The grey dashed line represents the HC1 standard error. As the cutoff distance increases from zero, the Conley SE first rises (as positively correlated residual pairs are included), reaches a peak near the true correlation range, and then declines (as uncorrelated pairs dilute the estimate).
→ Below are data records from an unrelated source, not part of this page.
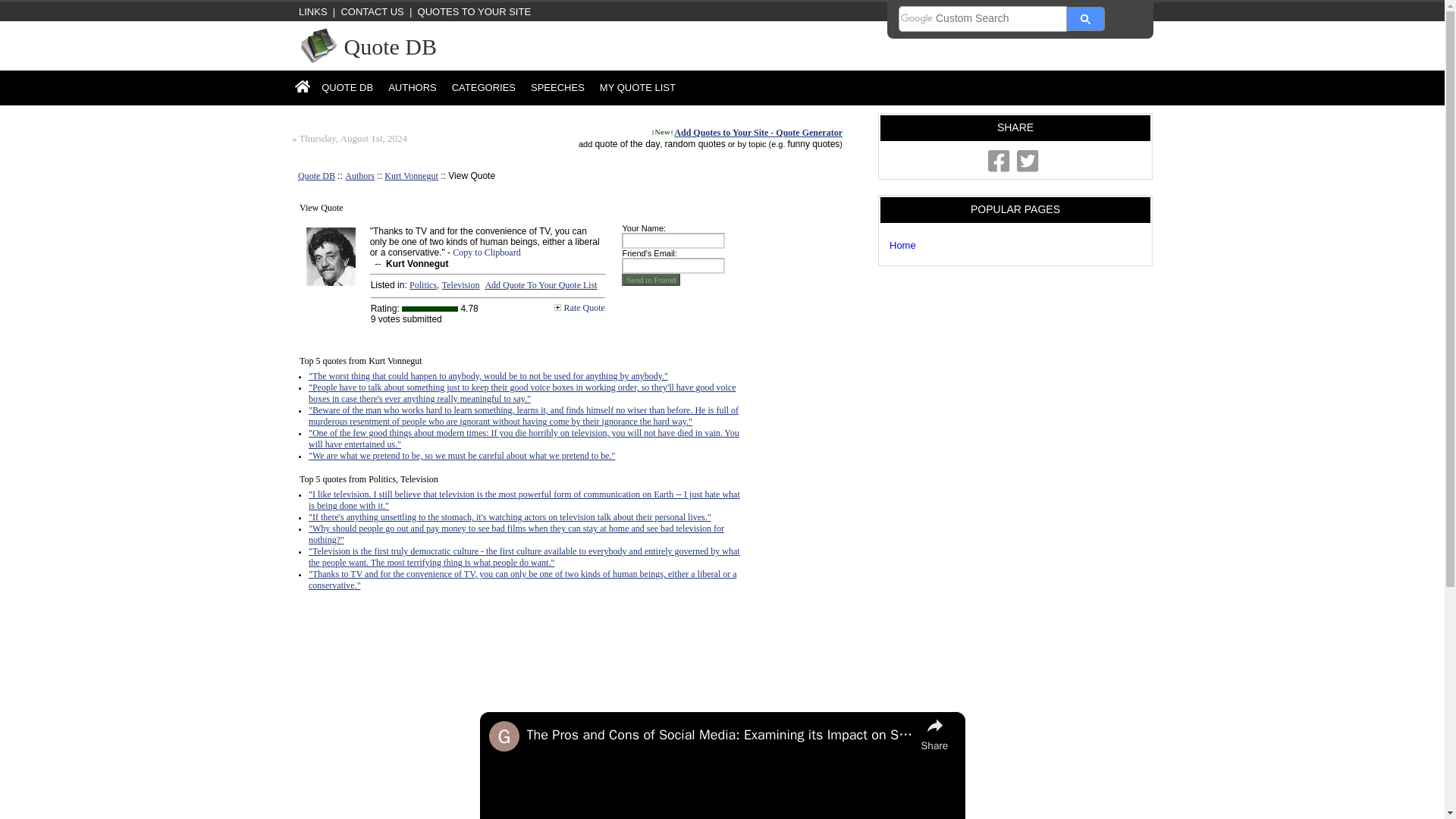
MY QUOTE LIST (637, 87)
AUTHORS (412, 87)
random quotes (695, 143)
quote of the day (626, 143)
Quote DB (316, 175)
Add Quote To Your Quote List (540, 285)
LINKS (309, 11)
Television (461, 285)
QUOTES TO YOUR SITE (474, 11)
Given the description of an element on the screen output the (x, y) to click on. 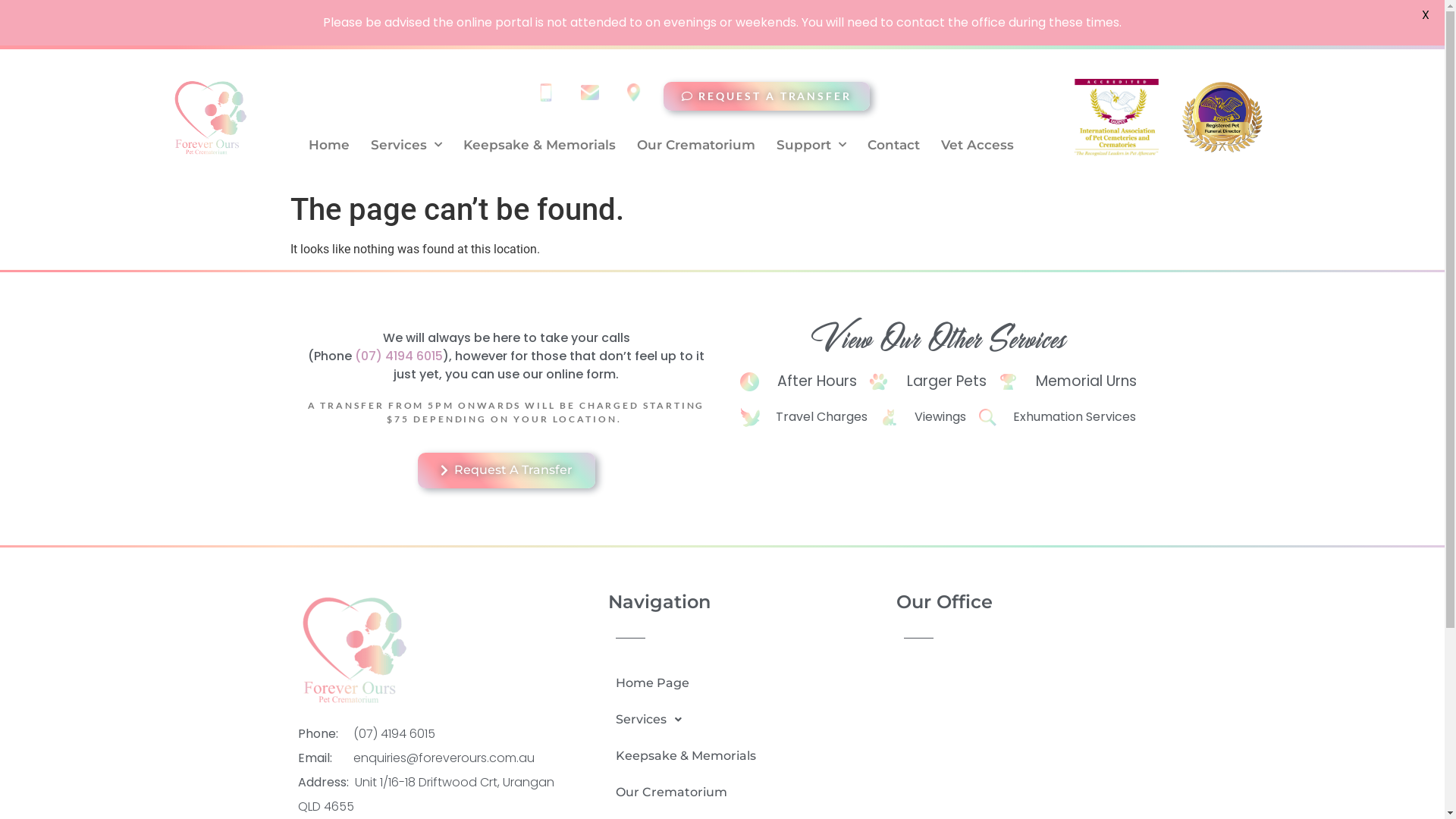
REQUEST A TRANSFER Element type: text (766, 95)
Home Element type: text (329, 144)
Services Element type: text (685, 719)
Email:       enquiries@foreverours.com.au Element type: text (429, 758)
Keepsake & Memorials Element type: text (685, 755)
Keepsake & Memorials Element type: text (539, 144)
Memorial Urns Element type: text (1067, 381)
Viewings Element type: text (922, 416)
(07) 4194 6015 Element type: text (398, 355)
Larger Pets Element type: text (927, 381)
Support Element type: text (810, 144)
Our Crematorium Element type: text (695, 144)
Phone:     (07) 4194 6015 Element type: text (429, 733)
Vet Access Element type: text (977, 144)
Services Element type: text (406, 144)
Contact Element type: text (893, 144)
After Hours Element type: text (798, 381)
Our Crematorium Element type: text (685, 792)
Exhumation Services Element type: text (1056, 416)
Travel Charges Element type: text (803, 416)
Home Page Element type: text (685, 683)
Request A Transfer Element type: text (505, 470)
At very wide bandwidths, the Conley SE can fall below the HC1 level — making wide-bandwidth Conley errors less conservative than heteroskedasticity-robust errors.

Computing Conley standard errors

With the estimated range in hand, we compute the spatial HAC standard error using conley_SE():

spuriouslm_fe <- felm(noise1 ~ noise2 | unit + year | 0 | lat + lon,
                       data = US_counties_centroids, keepCX = TRUE)
regfe_conley <- conley_SE(reg = spuriouslm_fe, unit = "unit", time = "year",
                          lat = "lat", lon = "lon",
                          kernel = "epanechnikov", dist_fn = "Haversine",
                          dist_cutoff = 831)
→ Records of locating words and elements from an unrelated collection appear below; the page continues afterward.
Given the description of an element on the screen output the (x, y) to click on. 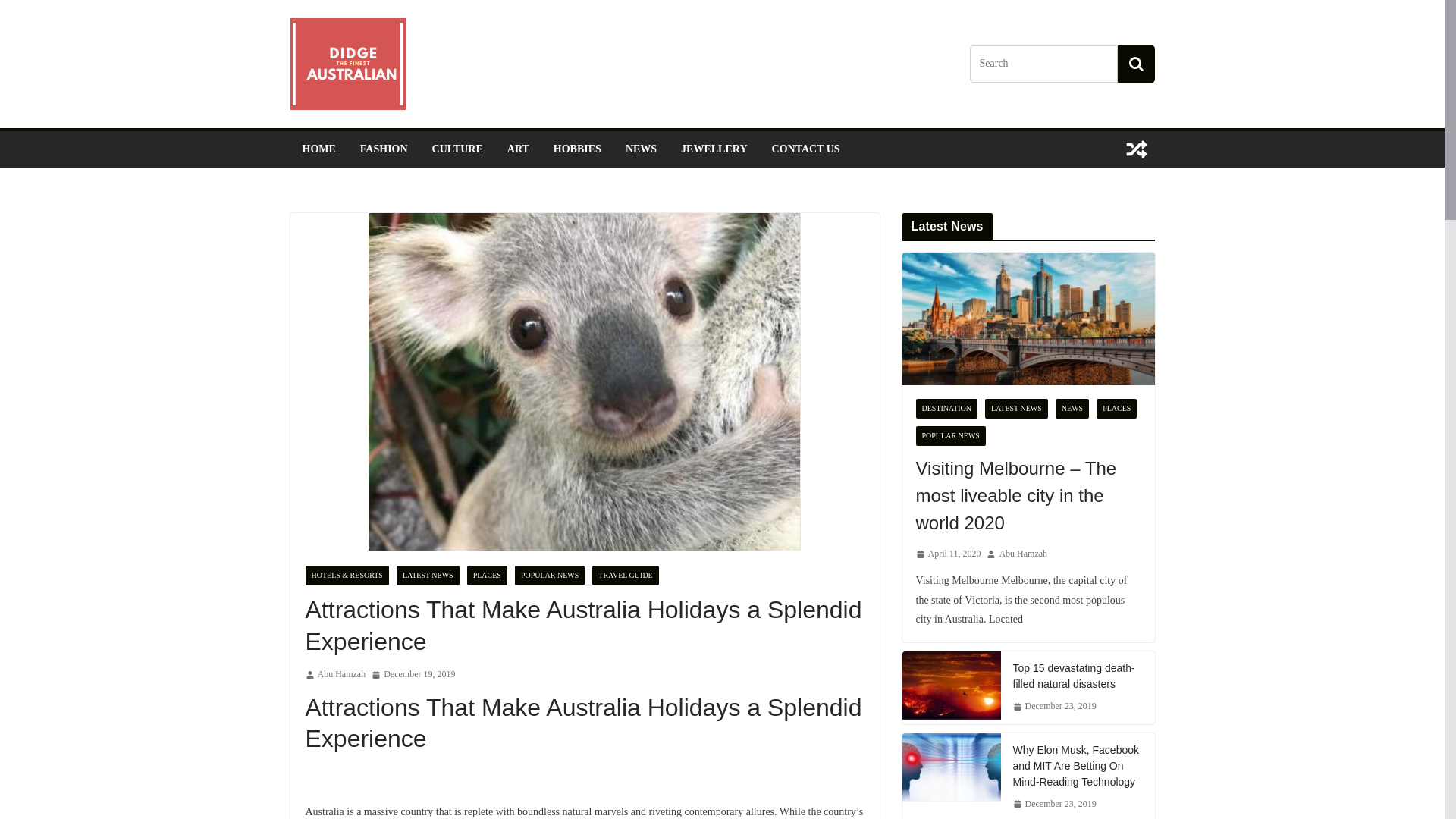
Top 15 devastating death-filled natural disasters Element type: hover (951, 685)
Top 15 devastating death-filled natural disasters Element type: hover (951, 687)
December 23, 2019 Element type: text (1054, 804)
HOME Element type: text (318, 149)
HOTELS & RESORTS Element type: text (346, 575)
NEWS Element type: text (1071, 408)
Top 15 devastating death-filled natural disasters Element type: text (1077, 676)
FASHION Element type: text (383, 149)
Abu Hamzah Element type: text (1022, 554)
April 11, 2020 Element type: text (948, 554)
LATEST NEWS Element type: text (1016, 408)
View a random post Element type: hover (1135, 149)
POPULAR NEWS Element type: text (950, 435)
LATEST NEWS Element type: text (427, 575)
December 23, 2019 Element type: text (1054, 706)
NEWS Element type: text (640, 149)
ART Element type: text (518, 149)
TRAVEL GUIDE Element type: text (625, 575)
December 19, 2019 Element type: text (413, 674)
CONTACT US Element type: text (805, 149)
PLACES Element type: text (1116, 408)
PLACES Element type: text (487, 575)
Abu Hamzah Element type: text (340, 674)
CULTURE Element type: text (457, 149)
DESTINATION Element type: text (947, 408)
JEWELLERY Element type: text (713, 149)
HOBBIES Element type: text (577, 149)
POPULAR NEWS Element type: text (549, 575)
Given the description of an element on the screen output the (x, y) to click on. 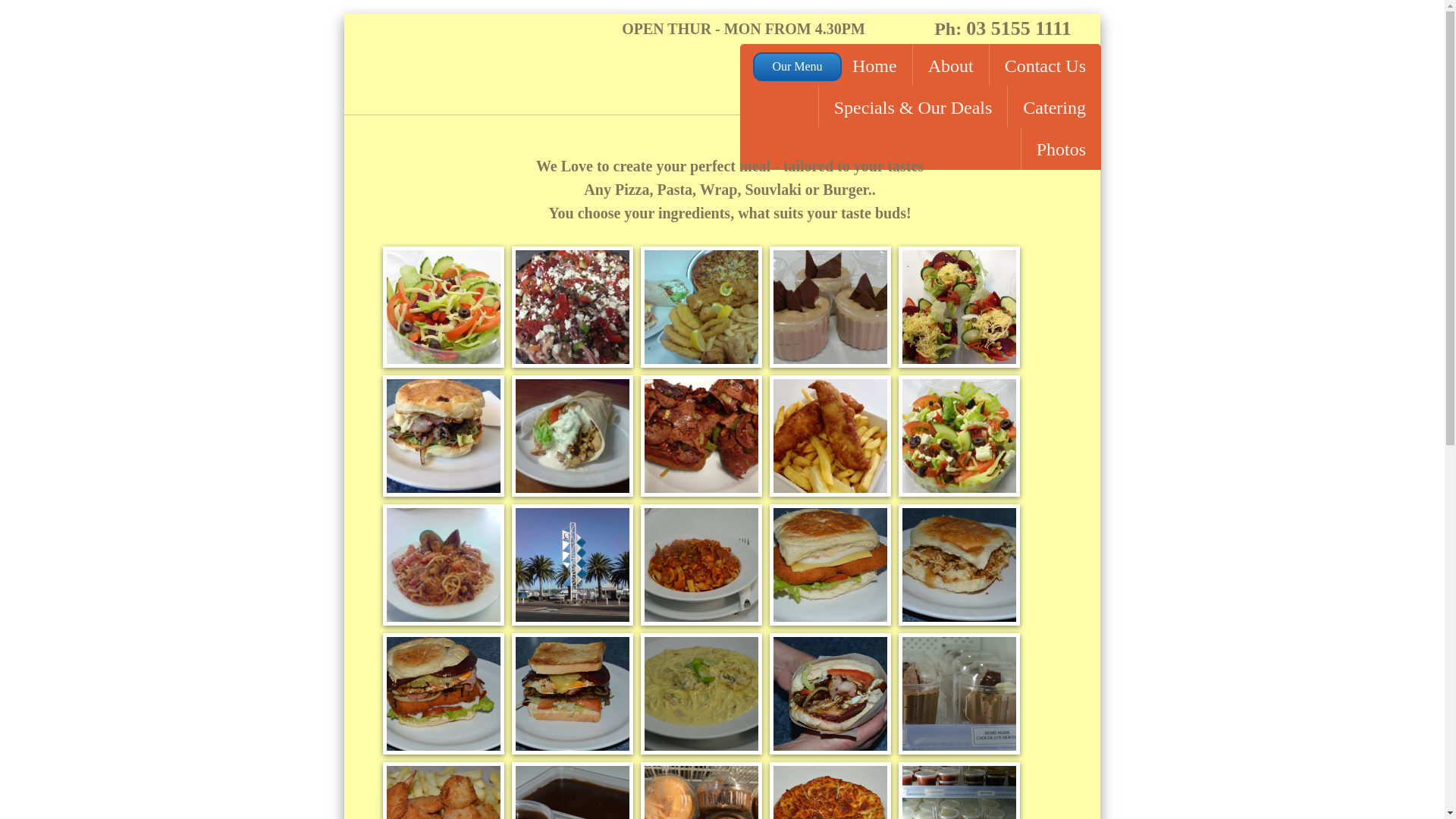
Catering Element type: text (1054, 106)
Specials & Our Deals Element type: text (912, 106)
Home Element type: text (874, 64)
About Element type: text (950, 64)
Our Menu Element type: text (797, 66)
Contact Us Element type: text (1044, 64)
Photos Element type: text (1060, 148)
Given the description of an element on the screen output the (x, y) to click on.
conley <- sapply(regfe_conley, function(x) diag(sqrt(x)))[2] %>% round(5)
conley
#> Spatial.noise2 
#>          0.137

The Conley SE at the estimated bandwidth is substantially larger than the HC1 error. Constructing a corrected \(t\)-statistic:

spuriouslm_fe$coefficients[1] / as.numeric(conley)
#> [1] 0.6378118

The \(t\)-statistic is far below 1.96, so we correctly fail to reject the null hypothesis — as expected, given that the two variables are genuinely independent.

Convenience wrappers

The compute_conley_lfe() function provides a shortcut:

compute_conley_lfe(spuriouslm_fe, cutoff = 831, kernel_choice = "epanechnikov")
#> [1] 0.137

For a complete workflow — regression, Moran’s I test, and Conley SEs in one call — use lm_sac():

lmsac.out <- lm_sac("noise1 ~ noise2 | unit + year | 0 | lat + lon",
                     US_counties_centroids,
                     conley_cutoff = 831, conley_kernel = "epanechnikov")

lmsac.out$conley_SE
#> [1] 0.0000000 0.1370043

gm.param <- list(
  list("raw" = "nobs", "clean" = "Observations", "fmt" = 0),
  list("raw" = "Moran_y", "clean" = "Moran's I [y]", "fmt" = 3),
  list("raw" = "Moran_resid", "clean" = "Moran's I [resid]", "fmt" = 3),
  list("raw" = "y_mean", "clean" = "Mean [y]", "fmt" = 3),
  list("raw" = "y_SD", "clean" = "Std.Dev. [y]", "fmt" = 3)
)

modelsummary(lmsac.out,
             estimate = c("{estimate}"),
             statistic = c("({std.error})", "([{conley}])"),
             gof_omit = "Model|Range_resid|Range_resp|Range_y",
             gof_map = gm.param)

	(1)
(Intercept)	0.000
	(0.018)
	([0.137])
noise2	0.087
	(0.018)
	([0.137])
Observations	3108

Kernel choices

The spatial HAC estimate is sensitive not only to the bandwidth but also to the kernel function. The package includes six kernels with different distance-decay profiles. The uniform kernel weights all pairs equally within the cutoff; the others downweight more distant pairs with varying decay rates:

compute_conley_lfe(spuriouslm_fe, cutoff = 831, kernel_choice = "uniform")
#> [1] 0.13964
compute_conley_lfe(spuriouslm_fe, cutoff = 831, kernel_choice = "epanechnikov")
#> [1] 0.137
compute_conley_lfe(spuriouslm_fe, cutoff = 831, kernel_choice = "bartlett")
#> [1] 0.12253
compute_conley_lfe(spuriouslm_fe, cutoff = 831, kernel_choice = "parzen")
#> [1] 0.11584
compute_conley_lfe(spuriouslm_fe, cutoff = 831, kernel_choice = "gaussian")
#> [1] 0.13799
compute_conley_lfe(spuriouslm_fe, cutoff = 831, kernel_choice = "biweight")
#> [1] 0.13087

Based on Monte Carlo evidence in @Lehner2026, the Bartlett and Epanechnikov kernels tend to deliver the best size control in practice.